• **EXERCISE**
Only lines holding "Enable" are needed; copy each of them from the data below.

• **GIVEN DATA**

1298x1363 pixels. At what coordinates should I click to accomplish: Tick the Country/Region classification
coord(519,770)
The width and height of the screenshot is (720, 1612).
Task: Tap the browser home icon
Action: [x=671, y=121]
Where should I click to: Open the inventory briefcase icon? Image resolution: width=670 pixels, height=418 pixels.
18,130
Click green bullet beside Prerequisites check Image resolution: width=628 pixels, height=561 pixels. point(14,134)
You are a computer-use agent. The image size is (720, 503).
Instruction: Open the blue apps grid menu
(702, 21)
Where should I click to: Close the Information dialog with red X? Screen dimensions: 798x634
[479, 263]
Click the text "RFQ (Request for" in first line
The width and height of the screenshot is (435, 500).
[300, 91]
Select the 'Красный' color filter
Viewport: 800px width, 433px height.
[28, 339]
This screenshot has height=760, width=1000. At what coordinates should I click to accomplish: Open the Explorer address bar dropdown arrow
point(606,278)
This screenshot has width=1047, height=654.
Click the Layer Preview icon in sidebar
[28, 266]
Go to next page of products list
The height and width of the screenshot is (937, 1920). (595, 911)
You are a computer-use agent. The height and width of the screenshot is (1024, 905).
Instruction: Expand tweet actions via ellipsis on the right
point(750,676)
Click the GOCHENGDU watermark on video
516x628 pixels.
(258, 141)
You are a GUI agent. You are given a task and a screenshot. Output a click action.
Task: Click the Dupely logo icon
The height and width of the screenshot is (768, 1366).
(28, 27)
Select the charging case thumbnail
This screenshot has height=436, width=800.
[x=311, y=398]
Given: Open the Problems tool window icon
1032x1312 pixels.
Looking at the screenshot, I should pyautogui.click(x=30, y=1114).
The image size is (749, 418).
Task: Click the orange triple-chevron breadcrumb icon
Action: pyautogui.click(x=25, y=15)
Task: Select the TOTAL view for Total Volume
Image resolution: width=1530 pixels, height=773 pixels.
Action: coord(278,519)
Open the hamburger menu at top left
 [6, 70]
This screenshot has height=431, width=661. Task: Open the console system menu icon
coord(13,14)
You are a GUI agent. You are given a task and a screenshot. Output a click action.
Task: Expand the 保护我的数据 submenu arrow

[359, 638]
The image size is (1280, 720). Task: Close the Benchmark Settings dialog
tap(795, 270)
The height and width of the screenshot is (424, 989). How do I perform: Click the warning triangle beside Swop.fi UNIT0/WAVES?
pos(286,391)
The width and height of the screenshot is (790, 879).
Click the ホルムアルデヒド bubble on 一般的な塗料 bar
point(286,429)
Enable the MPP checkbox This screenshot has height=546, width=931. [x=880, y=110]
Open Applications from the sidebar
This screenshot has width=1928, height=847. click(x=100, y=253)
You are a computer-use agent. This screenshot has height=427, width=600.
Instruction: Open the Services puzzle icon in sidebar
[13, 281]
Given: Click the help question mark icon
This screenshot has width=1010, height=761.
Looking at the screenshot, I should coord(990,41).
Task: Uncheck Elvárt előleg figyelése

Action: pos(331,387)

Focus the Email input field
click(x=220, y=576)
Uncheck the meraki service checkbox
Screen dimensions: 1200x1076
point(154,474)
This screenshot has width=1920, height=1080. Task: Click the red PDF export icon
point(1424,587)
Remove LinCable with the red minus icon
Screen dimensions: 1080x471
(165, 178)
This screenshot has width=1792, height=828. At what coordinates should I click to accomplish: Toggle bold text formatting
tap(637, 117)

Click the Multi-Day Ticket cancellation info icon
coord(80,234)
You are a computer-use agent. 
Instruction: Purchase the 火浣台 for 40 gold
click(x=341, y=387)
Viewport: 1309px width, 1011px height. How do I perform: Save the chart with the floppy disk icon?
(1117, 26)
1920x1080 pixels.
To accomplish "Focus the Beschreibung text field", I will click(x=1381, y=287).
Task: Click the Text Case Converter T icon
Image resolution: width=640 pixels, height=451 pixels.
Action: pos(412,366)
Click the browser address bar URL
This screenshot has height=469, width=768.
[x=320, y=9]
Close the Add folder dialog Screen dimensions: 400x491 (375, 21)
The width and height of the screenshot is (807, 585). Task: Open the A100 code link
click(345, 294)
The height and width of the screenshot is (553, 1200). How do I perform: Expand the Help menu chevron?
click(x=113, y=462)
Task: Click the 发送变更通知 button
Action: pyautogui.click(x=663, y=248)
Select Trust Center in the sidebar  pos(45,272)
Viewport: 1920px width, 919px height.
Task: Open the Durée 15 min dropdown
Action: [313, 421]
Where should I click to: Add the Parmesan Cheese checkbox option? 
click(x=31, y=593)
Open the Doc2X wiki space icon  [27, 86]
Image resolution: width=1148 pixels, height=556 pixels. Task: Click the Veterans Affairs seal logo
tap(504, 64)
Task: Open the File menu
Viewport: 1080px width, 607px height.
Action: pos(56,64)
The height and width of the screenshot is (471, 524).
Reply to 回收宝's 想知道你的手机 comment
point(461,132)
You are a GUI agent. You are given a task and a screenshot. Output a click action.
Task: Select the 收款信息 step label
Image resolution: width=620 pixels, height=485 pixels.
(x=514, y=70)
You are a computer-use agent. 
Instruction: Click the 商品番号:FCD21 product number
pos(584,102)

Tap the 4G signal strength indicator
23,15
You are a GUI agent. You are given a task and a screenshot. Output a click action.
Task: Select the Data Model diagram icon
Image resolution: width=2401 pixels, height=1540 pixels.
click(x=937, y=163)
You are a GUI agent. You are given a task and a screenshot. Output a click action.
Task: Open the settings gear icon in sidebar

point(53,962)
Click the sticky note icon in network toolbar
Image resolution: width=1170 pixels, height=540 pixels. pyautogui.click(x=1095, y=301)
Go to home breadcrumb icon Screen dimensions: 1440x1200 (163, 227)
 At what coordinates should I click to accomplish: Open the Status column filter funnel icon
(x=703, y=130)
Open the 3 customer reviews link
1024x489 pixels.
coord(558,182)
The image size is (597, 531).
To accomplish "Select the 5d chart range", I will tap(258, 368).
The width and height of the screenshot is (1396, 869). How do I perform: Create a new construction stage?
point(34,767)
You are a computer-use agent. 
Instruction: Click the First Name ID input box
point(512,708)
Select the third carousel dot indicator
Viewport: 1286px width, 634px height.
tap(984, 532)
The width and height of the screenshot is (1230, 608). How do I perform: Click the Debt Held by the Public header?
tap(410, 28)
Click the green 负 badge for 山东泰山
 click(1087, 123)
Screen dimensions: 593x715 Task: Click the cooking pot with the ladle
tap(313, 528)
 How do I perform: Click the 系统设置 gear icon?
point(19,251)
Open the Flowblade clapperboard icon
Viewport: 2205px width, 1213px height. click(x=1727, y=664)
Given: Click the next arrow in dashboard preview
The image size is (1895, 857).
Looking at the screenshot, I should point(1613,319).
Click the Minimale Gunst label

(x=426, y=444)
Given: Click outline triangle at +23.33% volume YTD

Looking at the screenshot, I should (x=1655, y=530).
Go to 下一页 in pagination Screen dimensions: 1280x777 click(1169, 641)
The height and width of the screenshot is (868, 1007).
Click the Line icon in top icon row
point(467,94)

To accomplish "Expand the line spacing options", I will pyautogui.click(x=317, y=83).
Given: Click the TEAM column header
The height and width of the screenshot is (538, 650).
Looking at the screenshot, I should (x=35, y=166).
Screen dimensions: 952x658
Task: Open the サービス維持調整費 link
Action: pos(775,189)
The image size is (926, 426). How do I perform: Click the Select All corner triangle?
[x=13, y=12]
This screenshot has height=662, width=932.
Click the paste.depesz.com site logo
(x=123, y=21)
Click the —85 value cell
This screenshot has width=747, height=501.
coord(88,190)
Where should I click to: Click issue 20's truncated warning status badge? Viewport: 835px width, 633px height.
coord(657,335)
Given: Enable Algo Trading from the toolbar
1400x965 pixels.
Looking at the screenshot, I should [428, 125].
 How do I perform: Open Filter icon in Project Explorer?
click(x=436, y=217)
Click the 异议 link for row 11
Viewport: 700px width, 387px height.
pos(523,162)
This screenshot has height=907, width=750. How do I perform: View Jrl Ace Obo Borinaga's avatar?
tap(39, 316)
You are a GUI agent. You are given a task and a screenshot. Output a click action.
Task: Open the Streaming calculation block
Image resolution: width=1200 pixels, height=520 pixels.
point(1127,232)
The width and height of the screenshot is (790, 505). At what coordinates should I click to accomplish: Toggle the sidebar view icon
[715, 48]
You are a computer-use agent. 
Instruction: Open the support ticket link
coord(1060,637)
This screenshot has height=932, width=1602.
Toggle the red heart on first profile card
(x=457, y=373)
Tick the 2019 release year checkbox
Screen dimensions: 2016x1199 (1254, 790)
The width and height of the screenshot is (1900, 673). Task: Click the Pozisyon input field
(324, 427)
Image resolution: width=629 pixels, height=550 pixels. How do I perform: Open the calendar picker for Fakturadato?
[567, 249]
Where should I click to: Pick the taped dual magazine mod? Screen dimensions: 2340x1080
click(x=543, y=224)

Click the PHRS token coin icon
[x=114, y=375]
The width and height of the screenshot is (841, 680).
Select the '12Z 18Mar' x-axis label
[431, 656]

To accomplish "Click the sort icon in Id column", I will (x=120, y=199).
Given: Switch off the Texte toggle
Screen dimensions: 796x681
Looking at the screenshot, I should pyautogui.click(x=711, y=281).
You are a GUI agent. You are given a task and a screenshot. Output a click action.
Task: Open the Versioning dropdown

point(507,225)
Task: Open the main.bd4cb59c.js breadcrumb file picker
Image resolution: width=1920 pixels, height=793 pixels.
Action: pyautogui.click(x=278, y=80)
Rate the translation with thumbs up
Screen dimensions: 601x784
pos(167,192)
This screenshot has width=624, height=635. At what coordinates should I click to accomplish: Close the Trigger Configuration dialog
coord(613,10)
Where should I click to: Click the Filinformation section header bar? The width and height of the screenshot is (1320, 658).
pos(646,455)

• **WRITTEN SOLUTION**
Enable the MPP checkbox This screenshot has height=546, width=931. [x=880, y=110]
Given: Enable Algo Trading from the toolbar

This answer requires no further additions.